カルマル大聖堂
Kalmar län
カルマル大聖堂は、カルマル市のクヴァルンホルメン島に位置し、スウェーデンにおける古典的なバロック建築の代表例です。設計はニコデマス・テッシン(父)によるもので、1660年に建設が始まり、3人のカール王の治世下である1703年に完成しました。この大聖堂は、ルネサンスの理想を取り入れた新しい要塞都市の一部として建てられ、典礼の伝統と要塞都市の軍事的ニーズの両方を反映しています。建物は東西両端にアプスを持つ長い十字形で、4つのランタン付きの塔と柱状装飾が施された華やかなファサードが特徴です。建材にはゴットランド島とエーランド島の石灰岩が使われ、レンガのヴォールトとポータル、銅葺きの屋根が組み合わされています。何世紀にもわたり、カルマル大聖堂は18世紀と19世紀の大規模な修復工事や21世紀初頭の改修を経て、その歴史的な特徴を保ちながら内外装が強化されてきました。現在もヴェクショ教区の現役の教会として機能し、スウェーデン南東部の文化的なランドマークとして大切にされています。
ヒント: 訪問者は、平日の08:00~18:00、週末の09:00~16:00の開館時間に訪れると、より落ち着いた見学ができます。公式ウェブサイトでイベントやメンテナンス情報を確認することをおすすめします。入場は基本的に無料ですが、礼拝やコンサートに参加するとより充実した体験が得られます。通常は事前予約不要ですが、ガイドツアーや特別イベントは予約があると安心です。団体、シニア、学生向けの割引や特典もあります。
興味深い事実
- •カルマル大聖堂は、スウェーデンのバロック期を代表する建築家ニコデマス・テッシン(父)によって設計されました。
- •大聖堂の建設は40年以上にわたり、3人のカール王が関わりました。
- •建材にはゴットランド島とエーランド島の石灰岩が使われ、ヴォールトやポータルにはレンガが用いられています。
- •大聖堂にはドームはなく、高い窓と4つのランタン付きの塔が特徴です。
- •南西の塔に吊るされた3つの教会の鐘は1600年代初頭のもので、旧中世教会から移されました。
- •取り壊された旧教会の石材は新都市の要塞に再利用されました。
- •大聖堂は数度の修復を経ており、21世紀初頭の大規模改修では聖歌隊席や床が強化されました。
歴史
中世のカルマルは、ハンザ同盟や歴史的なカルマル同盟に関連する重要な戦略的・商業的中心地でした。カルマル戦争(1611~1613年)で大きな被害を受けた後、防衛上の理由から17世紀中頃に都市はクヴァルンホルメン島に移されました。

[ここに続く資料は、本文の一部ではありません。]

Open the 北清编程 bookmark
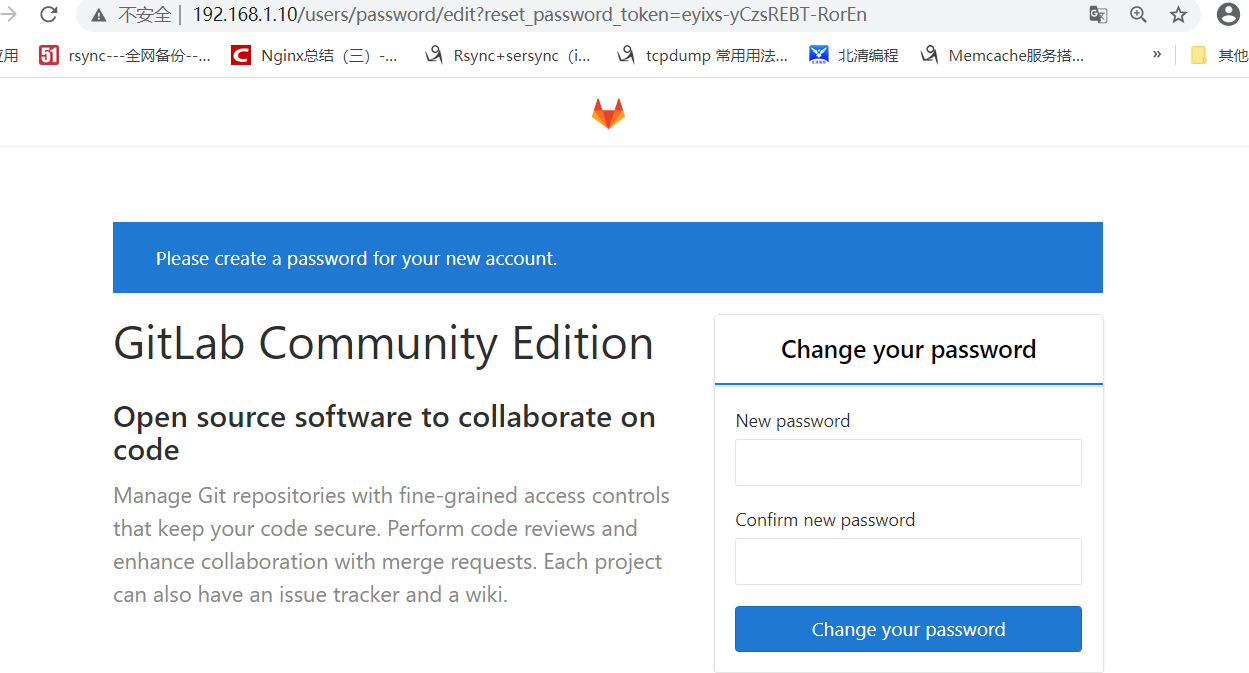This screenshot has width=1249, height=673. point(854,56)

旧中世教会は包囲戦時の敵の利用を防ぐために取り壊されました。新大聖堂の建設は1660年にカール10世グスタフ王のもとで始まり、1682年に落成式が行われましたが、完全な完成はカール12世の治世下の1703年でした。大聖堂の建設と設計は当時の建築的・軍事的考慮を体現し、複数の戦争や火災を乗り越え、壮麗さを保つために広範な修復が行われてきました。
場所ガイド
主祭室と祭壇1703
大聖堂の長い十字形の身廊は、精巧な木工細工と石の装飾が施されたバロック様式の華麗な祭壇へと続きます。
四つのランタン塔17世紀
大聖堂の4つの十字の腕それぞれに、木製のランタンを頂く塔があり、光と垂直性を強調する建築的特徴です。
外観ファサードと柱状装飾1660-1703
ファサードは柱状装飾と詳細な石灰岩の石工細工で豊かに飾られ、エーランドとゴットランドの石灰岩とレンガのヴォールトやポータルが組み合わされています。
説教壇と洗礼盤17世紀
内部には、石工エルヴィング・ニルソン作の華麗な説教壇と洗礼盤があり、職人技と典礼の機能を反映しています。